I’m always happy when I get to read something of Andy Kirkpatrick’s; he is incisive, original, fearless, and, most importantly, has a very advanced bullshit detector. It’s coincidental that this essay, on outdoor clothing, should come out, a couple of days after Doug and I returned from a trip to the Snowy (but not that snowy) Mountains. Everyday I had worn my old Patagonia insulated pull-over. An extremely simple piece of clothing: a layer of synthetic insulation sewn between two layers of light wind resistant nylon with a quarter zip at the neck. No hood, only one small breast pocket, elastic in the sleeves and bottom, and no sewn baffles. After 20 years, this piece of clothing is still going strong: sure it has a couple of patches and I avoid wearing it unprotected if pushing through trees and brush, but, if you consider both warmth for weight and longevity, this pull-over has beaten the odds.
It’s impossible to buy a pull-over like this anymore. Although Patagonia has 95 women's jackets on the site, not one approximates this pull-over. The new way to make jackets is to sew at least several dozen baffles in so that the jacket is criss-crossed with seams and has a certain “puffer jacket” look. Never mind that all those seams allow cold air to leak into the jacket and warm air to leak out. You look sharp, and, apparently, even in the rarefied shopping space of Patagonia (which we used to call Patagucci because every clothing item was so expensive) looking sharp is more important than being functional.
My current pull-over, like the previous one before, was bought from a Patagonia outlet shop. There were two of these in North America, one in our home town of Nelson, BC, and one in Dillon, Montana. Both extremely unlikely places to find Patagucci outlets and I’m not sure how the outlets came to be in either location. In Nelson, the outlet was downstairs from the main clothing store which sold a variety of brands, and, on occasion, you could score a reasonable jacket or pair of climbing pants at half the regular price. I used to buy all my Goretex (or similar clone) jackets from there as the jackets wore out with great frequency and were expensive to replace. They never fit quite right because the items that went to the outlet store were “failed” Patagucci items. There was always something a little odd about the cut and fit, but not odd enough to put you off buying something that was at least solidly made from quality material.
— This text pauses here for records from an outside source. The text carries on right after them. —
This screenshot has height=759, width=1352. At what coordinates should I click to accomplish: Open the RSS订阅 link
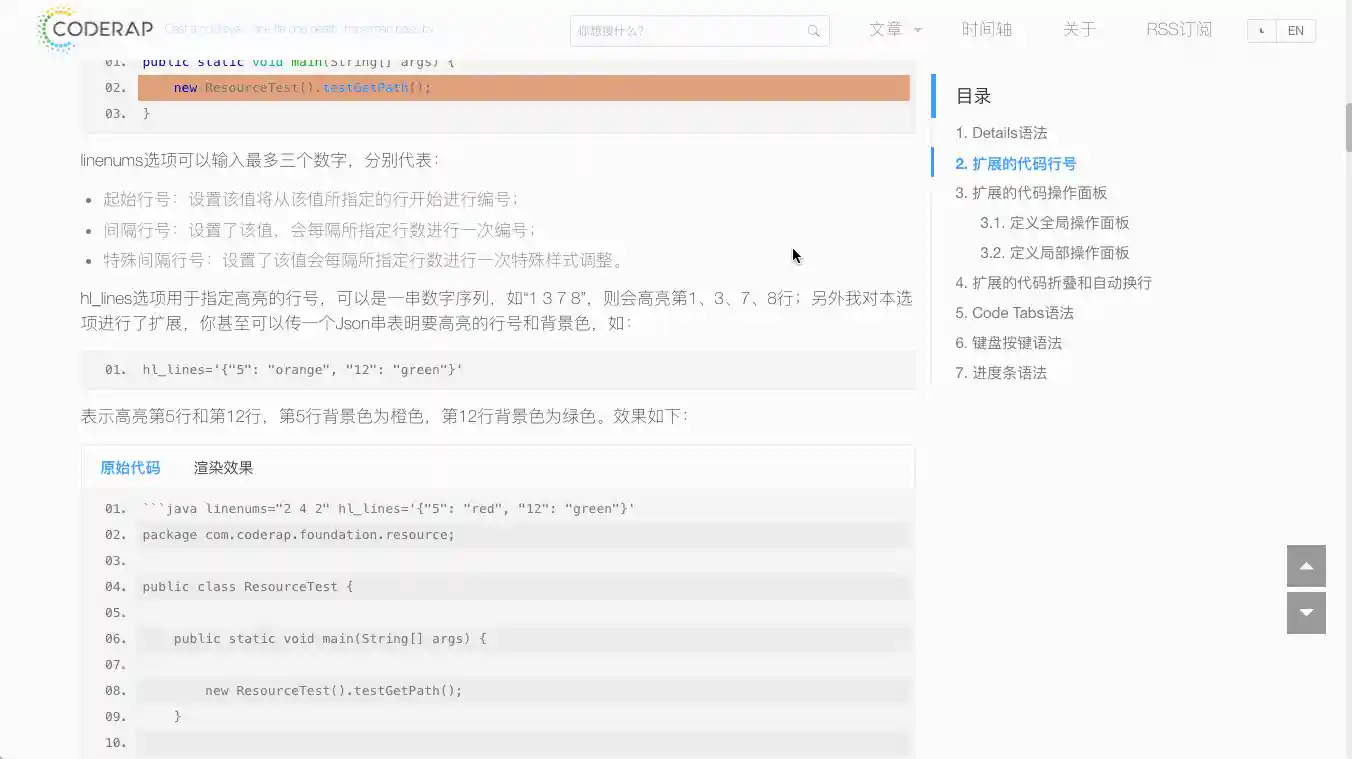tap(1178, 29)
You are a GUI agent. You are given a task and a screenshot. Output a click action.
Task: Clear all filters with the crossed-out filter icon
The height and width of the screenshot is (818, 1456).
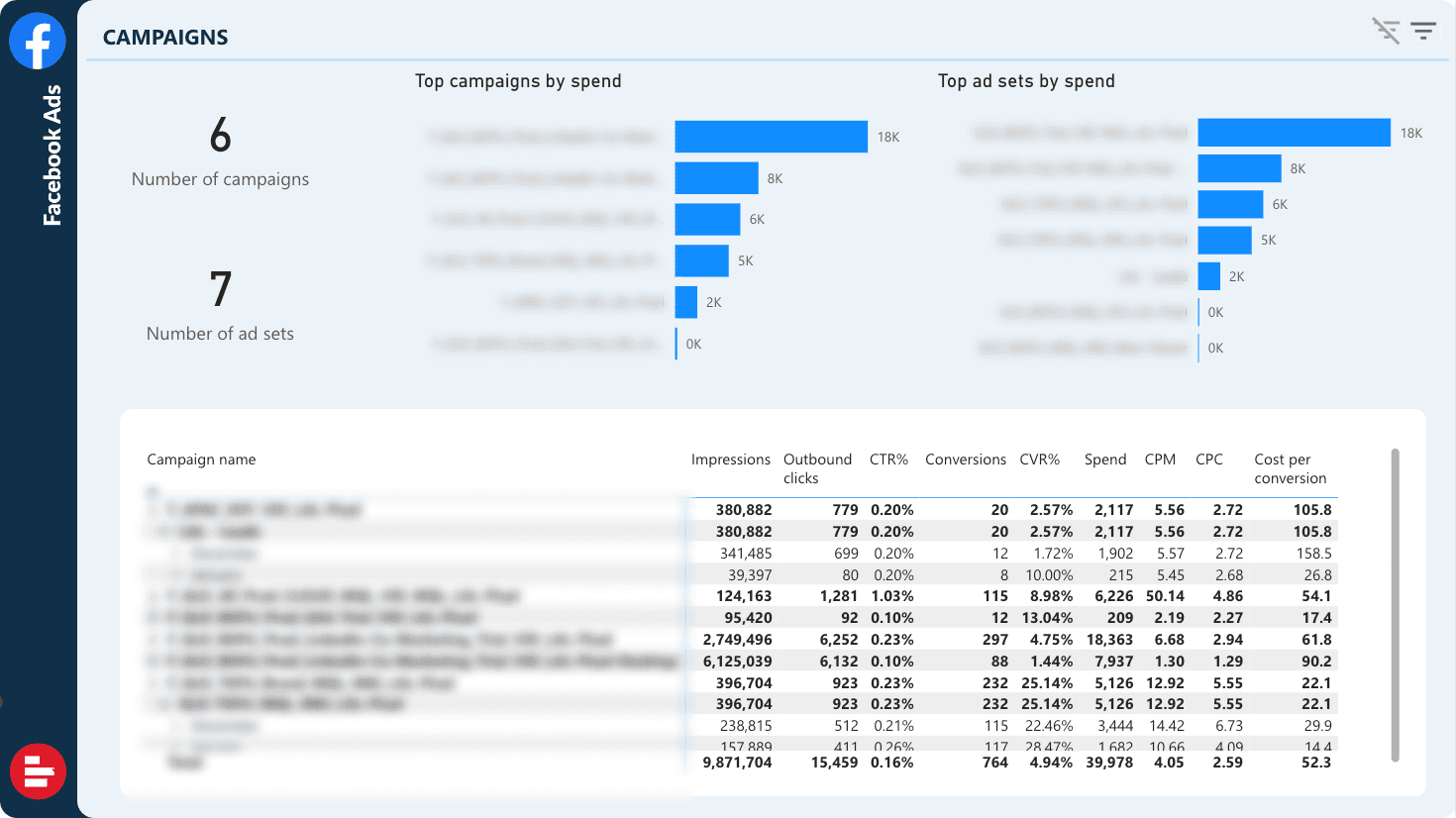(x=1386, y=31)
The Dillon outlet was much better than the Nelson one, despite the town being a third of the size. Dillon is home to the University of Montana Western and as such had a lot of young people amongst its small population. The outlet was always hopping and, in addition to having racks and racks and racks of clothing, at least 50% off again from the Canadian price (most things in the USA are 50% of the Canadian price which is why the USA has a more robust economy), the outlet did mail order so that while you were browsing the racks, the store attendants would be walking about the store gathering up items to ship off to far away locales. I’ve still got a pair of shorts and a tank top from the Dillon store, in addition to my pull-over.
I got my first pull-over from the Nelson store – a sky blue one that was subsequently ripped apart on backcountry ski adventures in the Selkirk mountains – and my second, current model, from Dillon. When we were in Canada in 2019, I searched all the outdoor stores for a replacement pull-over for Doug whose black pull-over had worn threadbare but was absent all the rips that mine had accumulated. I could not find anything even close, and the prices were exorbitant. MEC was in the death throes of its eventual financial collapse at the time – driven, of course, by DEI and ESG and marketing executives fresh out of graduate school who did not know a tricam from an ice-screw – and jackets (there were no pull-overs) were upwards of $500 each. Marketing is expensive and the money to fund marketing must come from somewhere.
These days, I buy my outdoor clothing (with the exception of rain jackets) from Aldi (centre-aisle) or K-Mart. The items cost under $30 (although disturbingly, these are likely made in some off-shore sweat shop, but so are the more expensive models) and no worse and very often better than a name brand like Kathmandu. There’s a persistent myth in the outdoor space that high tech, high cost gear is needed for every adventure from a two hour trail run to a multi-day ski trip. It’s a myth as old as time. Pre-social media days, people would buy their high tech gear to wear to the local coffee shop, these days, the high-tech gear is more likely to appear in the latest carefully staged social media post. But it’s not gear that gets shit done outdoors, it’s guts and grit, and perseverance and the ability to tolerate discomfort if not outright pain. None of these can be bought off the rack at a shop but must be earned in the daily battle against inertia.